Gov’t-Approved Internet Phones Almost Ready

The Ministry of Posts and Telecommunications and a privately owned Cambodian company will soon release to the public a legal version of the inexpensive international telephone call service that was yanked from Inter­net cafes earlier this year, officials said Tuesday.

AZ Distribution Co Ltd’s version of Voice Over Internet Proto­col is currently being piloted at several local Internet cafes in Ph­nom Penh, AZ official Sar Vathana said.

It will be made widely available once the company has made some adjustments to the quality of the technology and negotiated the retail price of the service, although Sar Vathana did not know when that will be.

At Internet cafes currently testing the service, overseas phone calls cost about 800 to 1,000 riel per minute, compared with $1 per minute through the government’s international telephone gateway.

“We are testing the system before putting it out for service. If it is successful, we will invite all the Internet cafes to register to get a license from the ministry,” Mini­ster of Posts and Telecommu­n­i­cations So Khun said Tuesday.

The ministry and AZ, a company closely aligned with Prime Minister Hun Sen’s ruling CPP, signed a deal to share VOIP profits in May 2002, amid government concerns that the popular, unregulated phone calls offered at local Internet cafes were draining revenue from government coffers.

But, the agreement drew criticism from opposition party officials who said the government was receiving an usually small share of profits from a service that will compete with the gov­ern­ment’s international gateway.

In 2002, Sam Rainsy Party

lawmaker Son Chhay said that ministry officials told him the government would receive only 30 percent of the service’s revenue.

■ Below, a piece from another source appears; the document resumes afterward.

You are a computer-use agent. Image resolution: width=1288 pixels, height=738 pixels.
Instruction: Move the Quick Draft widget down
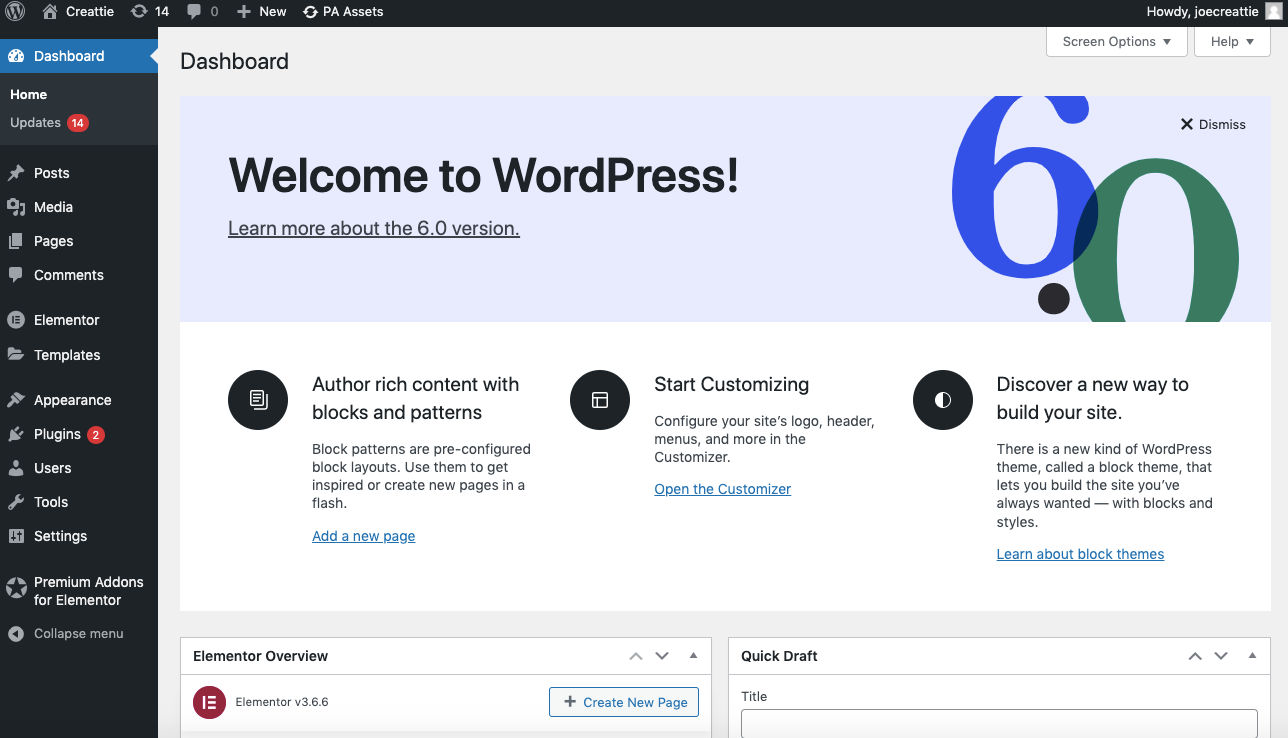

Typical profit-sharing ventures between the government and private companies usually offer 51 percent to the state.

Sar Vathana said he could not disclose the percentage of profits that the ministry will receive from the service. He also said the VOIP would not compete with the two international-calling gateways owned by the government and MobiTel. Phone calls placed through those systems cost about $1 per minute.

“It’s a different system,” Sar Vathana said.

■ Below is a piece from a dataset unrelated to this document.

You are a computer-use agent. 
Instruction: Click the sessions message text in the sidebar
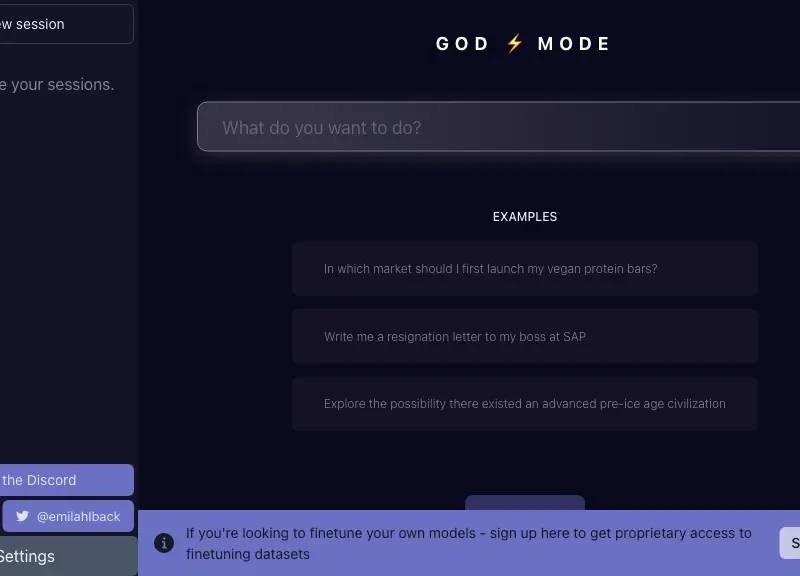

Internet cafe owners said they were eager to offer a legal version of the overseas calls, although many clandestinely offered the service during the government ban.

“People are able to find overseas call service at the back door of the Internet cafe” even though the service is technically outlawed, said Kim Chhay, who owns an Internet shop in Phnom Penh.

Even licensing the VOIP technology will not guarantee that the government will profit from all overseas calls, she said.

Several overseas companies offer pre-paid phone cards that allow calls to be made online for about 800 riel per minute, she said. Those cards were so popular among clients that she lost money on the illegal VOIP service that she offered during the ban, Kim Chhay said­.